DONG HWA HEO: Endplate preparation is carried out exclusively through the working portal, using tools as a shaver, pituitary forceps, and various types of curettes. The objective during this process is to selectively remove the cartilaginous endplate while ensuring the preservation of the osseous endplate. Notably, the capability for endoscopic endplate preparation stands as one of the advantages offered by the biportal endoscopic TLIF approach.
DONG HWA HEO: I removed superior articular process to make enough space for insertion of a large-size cage. To facilitate the safe insertion of a large-size cage, the dura is carefully retracted medially, using a dura retractor. Subsequently, a cage guidance instrument is introduced into the inner body space of L4–5. I implanted a large cage, measuring 15 mm in width, 11 mm in height, and 40 mm in length.
DONG HWA HEO: The insertion of the cage was conducted with utmost care to avoid excessive retraction of the dura. The obliquely inserted cage was transversely rotated, using a cage impactor for prevention of decreasing lordosis. Complete decompression of the central canal and lateral recess was achieved. Subsequently, an epidural drainage catheter was inserted.
DONG HWA HEO: Postoperative MRI revealed complete reduction of spondylolisthesis and effective decompression of L4–5 stenosis. The postoperative x-ray also revealed complete reduction of the spondylolisthesis at the L4–5 level as well as successful insertion of a large-size cage. The biportal endoscopic TLIF can be accomplished through small-size stab wounds as in minimally invasive TLIF procedures.
DONG HWA HEO: Following the procedure, the patient experienced significant improvement in both radicular pain and claudication. The operation lasted 135 minutes, with an estimated blood loss of about 150 ml. The biportal endoscopic TLIF enables direct decompression of the central canal and lateral recess. Moreover, endplate preparation is accomplished without causing injury to the osseous endplate under the meticulous view provided by the endoscope.

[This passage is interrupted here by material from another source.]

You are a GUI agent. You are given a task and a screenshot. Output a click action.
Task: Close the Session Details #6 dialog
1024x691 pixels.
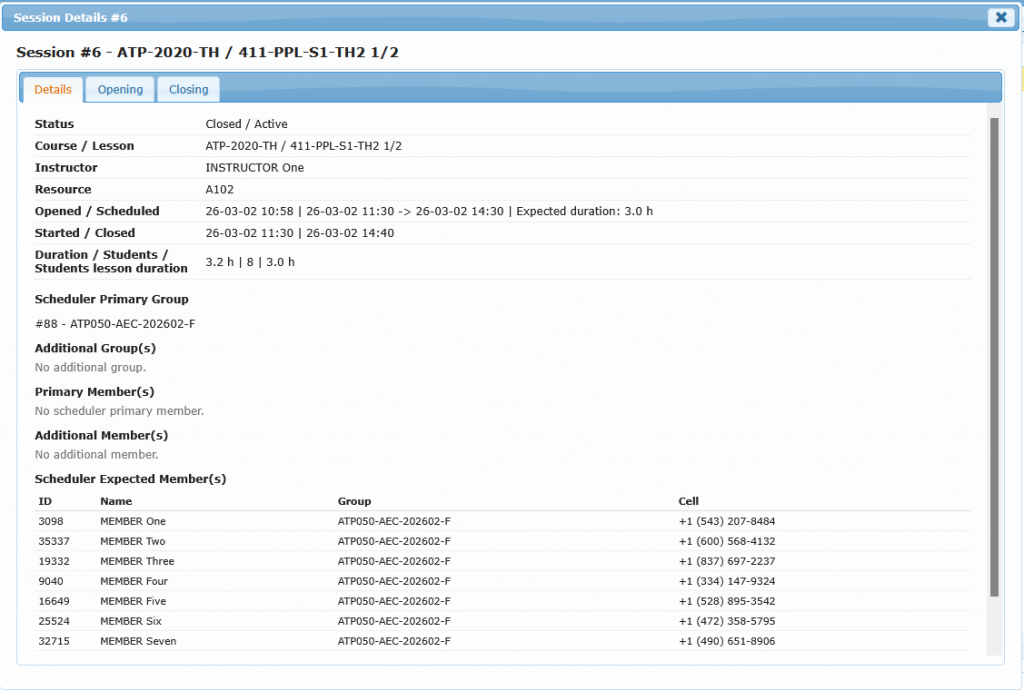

DONG HWA HEO: One of the notable advantages of this procedure is the faster postoperative recovery. The utilization of interbody fusion surgery as a treatment for degenerative spondylolisthesis remains controversial. Existing literature suggests that lumbar interbody fusion surgery tends to yield improved postoperative clinical outcomes, particularly in instances of spondylolisthesis, accompanied by hypermobile instability and foraminal stenosis, when compared to procedures involving decompression without fusion.